What's the point of them you ask? They are much stiffer than the OEM bushings and they significantly reduce the rear differential's ability to rotate when torque is applied via the driveshaft. This gives you more torque (throttle response) to the rear wheels and also helps eliminate a lot of the dreaded "clunk" in most older subarus. There's many companies including whiteline and turn-in-concepts that sells these bushings but they're only for 2002+ which won't fit 1st gen legacys.
The bushings are not sold in the USA to the best of my knowledge. I stumbled across them by accident over on eBay UK. They're made by PowerFlex and they're list as "(PFR69-123) Rear Diff Mount, Early RA & UK WRX Models" but they also fit our cars because we have the same rear diff mounting bracket.
http://www.powerflex.co.uk/product-deta ... /1817.html

Only the 93-94 GC Impreza uses this bracket. 95-01 Imprezas have bushings directly in the subframe with no bracket. In 2002+ Subaru went back to the bracket but used smaller bushings and the bracket was no longer offset like ours.

So here's what $80 will get you.




Tools required to get the job done:
17mm Wrench
17mm Socket
Extension
Swivel Adapter
Hammer
Impact Gun (speeds it up but not required)
Hack Saw
Punch
2 Extra 17mm Nuts
Wire Wheel Ginder (cleans everything up while off the car; optional)
Jack your car up using blocks under the front tires and set it down on jackstands. Shake car and jack stands to make sure it's sturdy before crawling underneath.
Screw the 2 extra 17mm nuts onto the ends of the studs on the back of the rear diff. This allows you to get a wrench on the inner nuts and loosen the studs without the nut coming off. Then use your 17mm wrench to remove the 2 studs as pictured below. Make sure to support the diff with a jack before removing them all the way.


Remove the two bolts holding the bracket in the subframe. The right side bolt hits the axle so the diff must be lowered to gain clearance to pull the bolt out. I thought to myself,"Why did these idiots put the bolt in through this end if it hits the axle when you try to take it out!" Then I tried putting it in through the other side and realized it hits the gas tank.


Once both bolts are removed yank the bracket out and you're left with this.

I tried using a press to remove the bushings which are housed in a metal sleeve which also has to come out and that was a major PITA and got me nowhere.

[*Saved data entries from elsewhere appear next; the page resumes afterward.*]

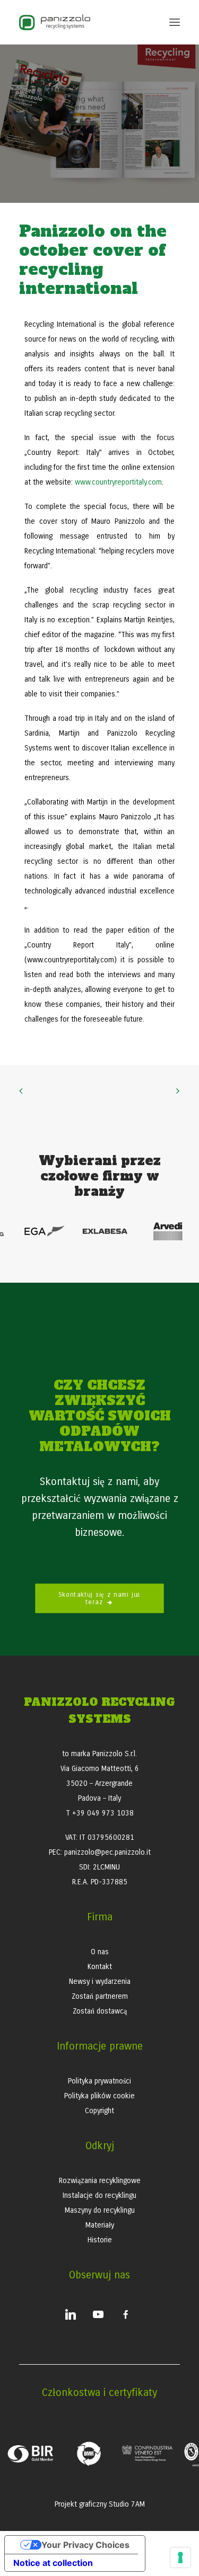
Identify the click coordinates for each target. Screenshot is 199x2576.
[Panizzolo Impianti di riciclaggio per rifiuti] (54, 22)
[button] (174, 22)
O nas (100, 1951)
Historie (100, 2239)
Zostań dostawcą (100, 2011)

Then I got the idea that I could cut the bushing out and use a hacksaw to cut the sleeve and punch it out. It worked really well. Take your hacksaw blade off and insert it through the hole in the bushing and cut both ends off. Remove the bushing and proceed to cut two slices almost all the way through the sleeve. Then use a hammer and punch to remove the piece in between. This relieves pressure of the sleeve and allows it to come right out. This is a good time to clean the bracket up nicely inside and out. Wire wheel got all the dirt and grease off easily. Careful not to remove the paint or it will rust.




Use the supplied grease to lube up the new bushings and metal bolt sleeves and pop them into the bracket.

Hard part is over. Get back under your car and jam the bracket back into the subframe starting with the left end and then insert the right side and line up the bolt holes. Insert the bolts into each end. Reinstall the diff studs before torquing anything so it's easy to get them in. Then tighten them all up really nicely by hand and go test drive your car, hopefully with much less drivetrain clunk! Killed the remaining clunk leftover after replacing my trans crossmember bushings, rear diff outrigger bushings, subframe locking bolts and driveshaft carrier bushings.